Every day this week I have begun my day by getting dressed and walking 1.2km to my friend’s house, filling my five 2-litre bottles from her outside tap and walking home again. At the beginning of the week it was quite pleasant to spend 45 minutes in the fresh air first thing in the morning, especially if I managed to do the trip in the calm before the rush hour traffic. My mum even came to join me for the journey one morning, as in her experience in Kenya, collecting water was often a sociable experience when the women got chance to be with their friends and catch up on the gossip.
As the week has progressed, however, the novelty has definitely been wearing off. It has become harder and more wearisome to wake up in the morning knowing that I can’t do anything else until I’ve collected my water.
Tomorrow I am going to London for the day and as I am being picked up at 7am I decided to fetch my water this evening so that I wouldn’t have to get up any earlier than absolutely necessary. Whilst I am very much looking forward to not having to walk for 45 minutes before I can have my wash tomorrow, doing the journey twice in one day really made me think. Maybe because it was the end of the day, maybe because it was dark and raining, but the trip this evening seemed to take much longer than it had done this morning. I can’t imagine how long it would feel if I was doing it several times a day. And the reality for many people is a much, much longer journey.
Besides the early mornings, the walking has taken other tolls on my body. Due to socks with holes in I ended up with blisters on my heels on the first day, which made walking painful for several days after.

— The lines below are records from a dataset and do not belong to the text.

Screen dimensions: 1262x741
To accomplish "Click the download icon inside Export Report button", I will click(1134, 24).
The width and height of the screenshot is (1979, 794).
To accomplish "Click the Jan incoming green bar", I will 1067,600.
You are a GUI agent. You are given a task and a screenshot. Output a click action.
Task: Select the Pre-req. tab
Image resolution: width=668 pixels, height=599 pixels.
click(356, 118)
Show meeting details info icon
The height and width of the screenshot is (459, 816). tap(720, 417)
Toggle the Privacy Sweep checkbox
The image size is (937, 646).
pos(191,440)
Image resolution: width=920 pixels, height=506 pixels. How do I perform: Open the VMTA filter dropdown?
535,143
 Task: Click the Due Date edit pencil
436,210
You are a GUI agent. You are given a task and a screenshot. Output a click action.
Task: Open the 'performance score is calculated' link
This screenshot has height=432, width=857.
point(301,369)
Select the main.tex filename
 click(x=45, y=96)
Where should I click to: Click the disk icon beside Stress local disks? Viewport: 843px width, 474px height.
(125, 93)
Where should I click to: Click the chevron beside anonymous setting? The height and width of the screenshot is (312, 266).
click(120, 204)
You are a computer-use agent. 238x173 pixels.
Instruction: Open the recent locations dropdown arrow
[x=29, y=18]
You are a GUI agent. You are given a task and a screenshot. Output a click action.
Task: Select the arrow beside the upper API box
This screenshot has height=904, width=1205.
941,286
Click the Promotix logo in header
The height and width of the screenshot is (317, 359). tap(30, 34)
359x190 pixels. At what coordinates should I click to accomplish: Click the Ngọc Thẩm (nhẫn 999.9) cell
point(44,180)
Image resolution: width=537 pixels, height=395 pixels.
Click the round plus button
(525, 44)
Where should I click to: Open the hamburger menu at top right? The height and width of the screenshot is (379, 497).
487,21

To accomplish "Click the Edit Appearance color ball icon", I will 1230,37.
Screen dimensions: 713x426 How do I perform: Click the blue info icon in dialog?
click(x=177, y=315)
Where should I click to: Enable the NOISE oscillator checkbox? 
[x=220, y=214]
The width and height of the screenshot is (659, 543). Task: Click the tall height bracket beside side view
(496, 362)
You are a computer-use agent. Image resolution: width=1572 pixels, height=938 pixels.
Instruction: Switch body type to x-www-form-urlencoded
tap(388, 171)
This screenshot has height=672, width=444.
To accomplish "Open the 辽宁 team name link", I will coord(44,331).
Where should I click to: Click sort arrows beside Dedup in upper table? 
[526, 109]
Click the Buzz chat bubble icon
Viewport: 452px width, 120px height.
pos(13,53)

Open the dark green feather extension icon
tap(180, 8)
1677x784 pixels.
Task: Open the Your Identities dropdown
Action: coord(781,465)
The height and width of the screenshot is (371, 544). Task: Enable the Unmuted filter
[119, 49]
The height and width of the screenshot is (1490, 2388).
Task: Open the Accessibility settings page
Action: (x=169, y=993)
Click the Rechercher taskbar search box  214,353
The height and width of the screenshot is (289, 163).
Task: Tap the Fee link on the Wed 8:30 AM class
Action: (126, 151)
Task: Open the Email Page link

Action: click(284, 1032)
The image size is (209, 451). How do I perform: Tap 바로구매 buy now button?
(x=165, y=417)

The weight of water in my rucksack – 10 kilos if my calculations are correct (1 litre = 1 kilo) – pulls at my shoulders and makes them ache. I do not have the skill of carrying water on my head but 11-year old Rosena from Zambia used to so on a daily basis, until a borehole was drilled in her village with support from CAFOD:
“Fetching water from the river was tiring,” says Rosena. “The walk home was worse because we were carrying heavy containers on our heads. I gave thanks to God when the borehole was drilled because it has made life so much easier. My neck used to ache a lot, sometimes it stopped me sleeping. But now we don’t have to walk as far, the pain has gone away.”
I only have another day to go, but there are so many for whom there is no end in sight.